CYP Inhibition

About the Assay

The CYP Inhibition assay evaluates reversible inhibition of seven major human CYP450 isoforms – CYP1A2, CYP2B6, CYP2C8, CYP2C9, CYP2C19, CYP2D6, and CYP3A4 (two substrates, Midazolam and Testosterone). These enzymes are key determinants of drug clearance, and inhibition can lead to clinically relevant drug–drug interactions. Test compounds are incubated with human liver microsomes and FDA‑recommended probe substrates specific to each isoform, allowing selective monitoring of metabolite formation via LC‑MS/MS. Inhibition of metabolite formation reflects reversible inhibition of the CYP active site, allowing determination of IC₅₀ values. The assay supports early DMPK risk assessment and provides data essential for candidate selection.

Protocol Summary

Seven test compound concentrations are incubated with human liver microsomes and NADPH in the presence of the isoform-specific probe substrate for 5 minutes (or 15 minutes for CYP2C19) at 37 °C shaking at 700 rpm.  Selective CYP inhibitors are screened alongside the test compounds as positive controls.  Reactions are terminated by sampling into cold MeCN before being centrifuged at 3,000 rpm for 30 minutes at 4 °C. Formation of the metabolite is monitored by LC-MS/MS.

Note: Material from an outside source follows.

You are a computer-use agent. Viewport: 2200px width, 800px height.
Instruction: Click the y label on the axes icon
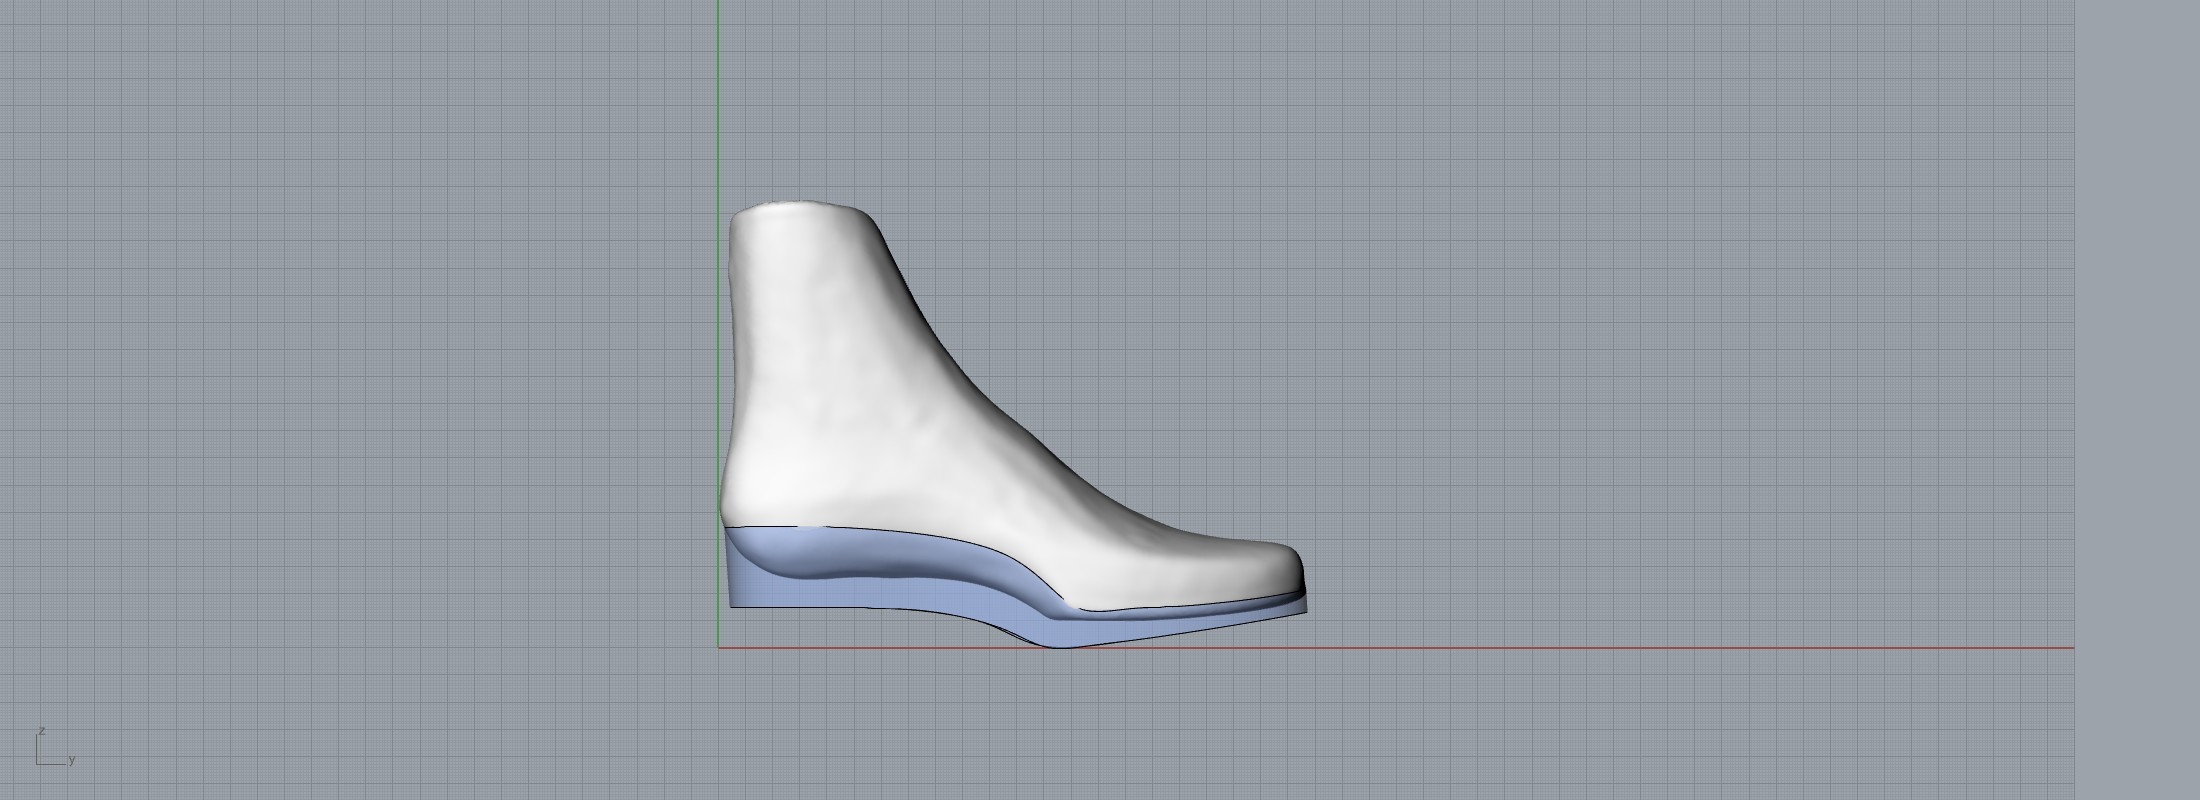coord(72,760)
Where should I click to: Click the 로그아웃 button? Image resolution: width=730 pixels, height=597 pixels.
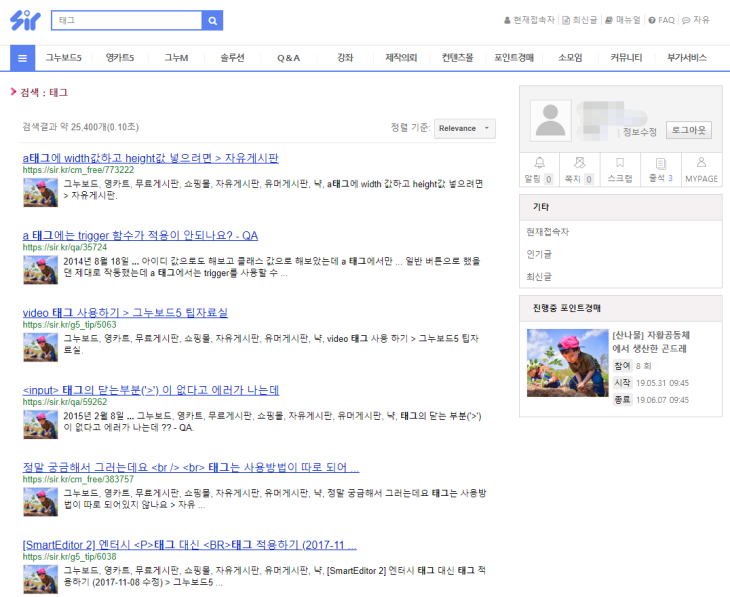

Formation of metabolite is measured in each sample and a percent activity calculated, 100 % is defined as the metabolite formed in the incubation containing vehicle with no test compound. Non-linear regression is used to fit a four-parameter logistic curve to a plot of percent activity against concentration of test compounds (where test concentration is plotted on a log scale). An IC₅₀ value is obtained, this is the concentration of test compound at which 50% inhibition is achieved. Positive control compounds with known inhibition against each isoform are included.

Validation Results

Validation confirmed that the CYP Inhibition assay is robust, reproducible, and suitable for multi‑isoform screening across seven human CYP450 enzymes. Time and protein linearity assessments demonstrated that metabolite formation proceeded consistently within the linear phase, with incubation times and protein concentrations selected accordingly. K_m and V_max were determined, with the K_m selected as the substrate concentration to be used in the assay. Repeated IC₅₀ assessments of positive controls confirmed excellent intra‑ and inter‑assay consistency, establishing strong confidence in assay performance.

Assay conditions compiled from the validation process are provided in Table 1, including substrates, inhibitors, concentration ranges, and protein levels for each isoform. These parameters reflect optimised conditions established through empirical linearity and kinetic studies. The broad coverage of CYP isoforms, combined with strong reproducibility and alignment with FDA guidance, confirms that the assay is well‑suited for early drug‑discovery workflows requiring CYP inhibition risk assessment.